Things start to improve with Upon Still Waters, which is fairly
modest but is the first song to benefit from the rich, warm yet
enigmatic quality of Margo's voice. Michael supports it with a good
electric guitar line though his solo is pointlessly indulgent. Margo
is sexy and compelling on Dark Hole Again, singing she feels like
she's stuck in a hole and wondering if it's worth it to struggle back
up, but the eight minute song is filled with instrumental passages and
often overwhelmed by showy psychedelic guitar.
Open's second half is Cowboy Junkies at their best. It has two good
ballads. Thousand Year Prayer has a clean, very minimal sound that's
mostly Linford Detweiler's piano backing Margo's pristine vocal.
Michael's appreciation of love starts with an apology to God and a
joke: we've screwed up your planet's environment "but you've got Jimi
Hendrix so let's call it an even split." Beneath The Gate is a
heartbreaking, sweet ballad.

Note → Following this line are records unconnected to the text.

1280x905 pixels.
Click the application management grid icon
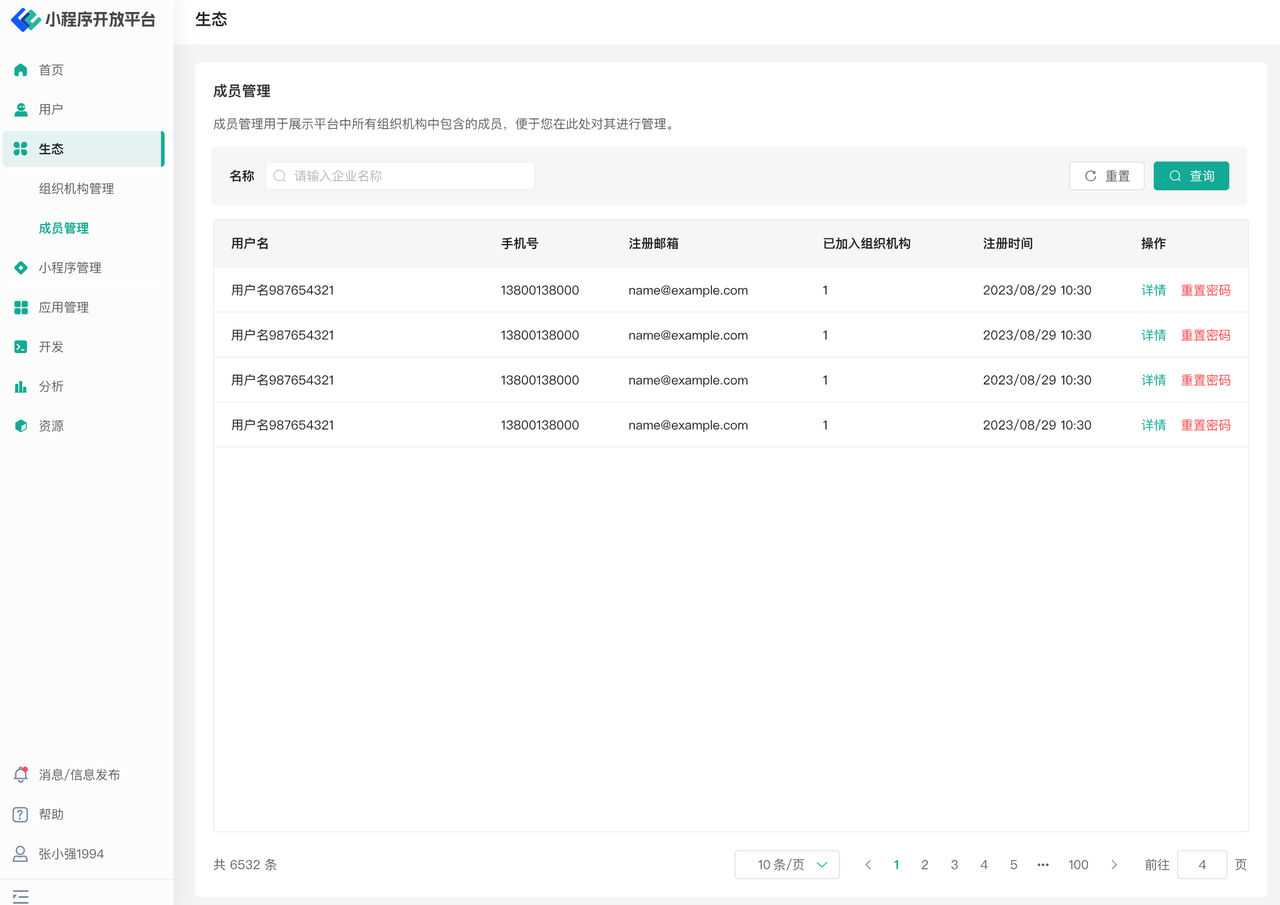tap(21, 308)
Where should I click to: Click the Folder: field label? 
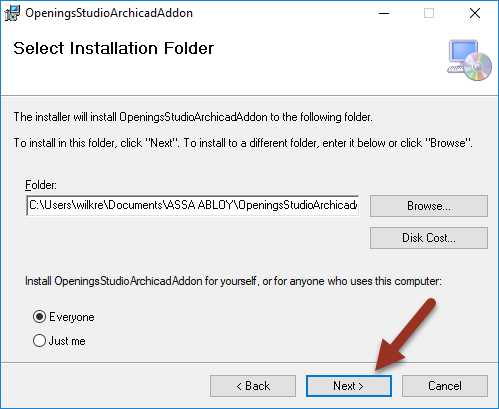(41, 185)
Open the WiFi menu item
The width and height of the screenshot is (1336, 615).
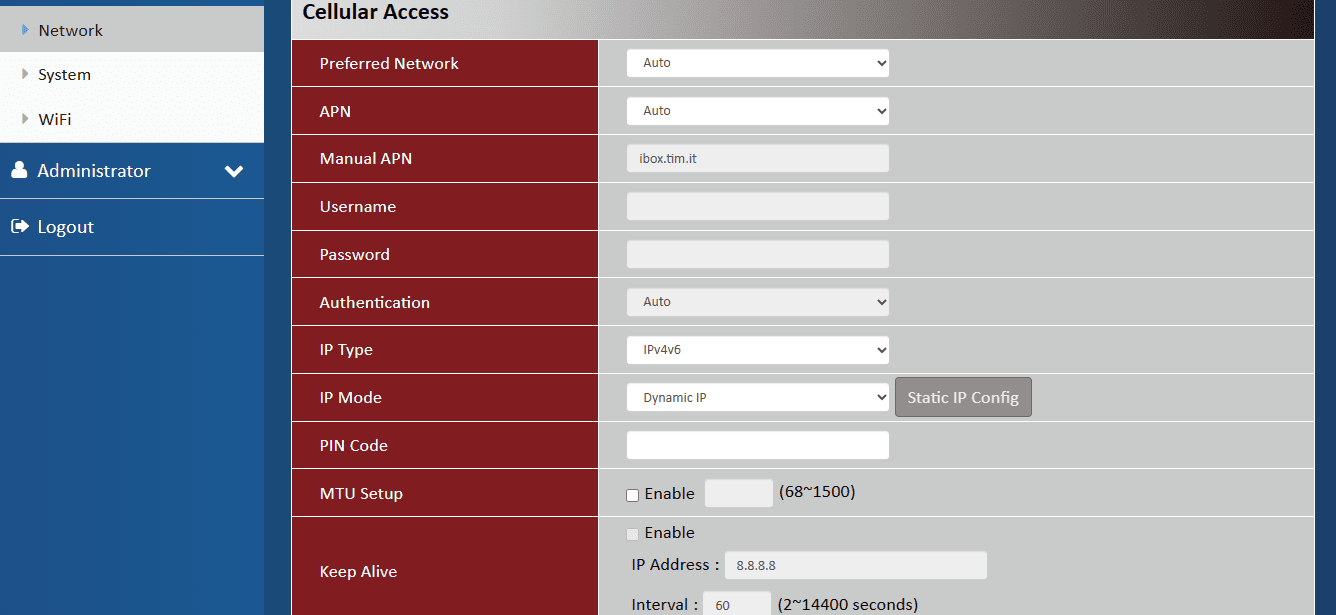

Michael does his trademark easy strum
under Margo's glowing vocals about "the rare good will of the random
world": an abandoned baby found by a couple in need.
At the end of Open the band show they can infuse their
thoughtful sound with rhythmic energy. I'm So Open, which reminds me
of Victoria Williams' Train Song, is the latest of the band's great
loose midtempo singles. Michael Timmins' low key Bo Diddley shuffle
and Peter Timmins' light, cymbal based drumming juice up the song.
Like on Horse In The Country or Anniversary Song, Margo's vocal is
pure, buoyant joy as she counts the blessings life has already brought
and looks forward to whatever the future holds. Small Swift Birds also
has a winning feel with bright, easy keyboards and drums. The song
delights in the beauty and bounty of the human experience even as it
laments our lack of appreciation of it. Open finishes well.
Detweiler's Piano and Margo's sultry vocal give Close My Eyes a cool
Open presents two sides of Cowboy Junkies. The first half
spotlights Michael Timmins' jazzy, psychedelic guitar and is more
atmospheric. Apparently, Open is a loosely linked song cycle and the
moody, depressing songs of its first half are meant to make the second
half's melodic, hopeful songs even more rewarding. I'd prefer if more
of Open's sound matched the CD's title. Cowboy Junkies' greatest asset
is Margo Timmins' warm, expressive voice. They also have Michael
Timmins' ability to write simple, evocative, appealing songs. In the
second half of Open, when the band takes advantage of their gifts,
very good things happen.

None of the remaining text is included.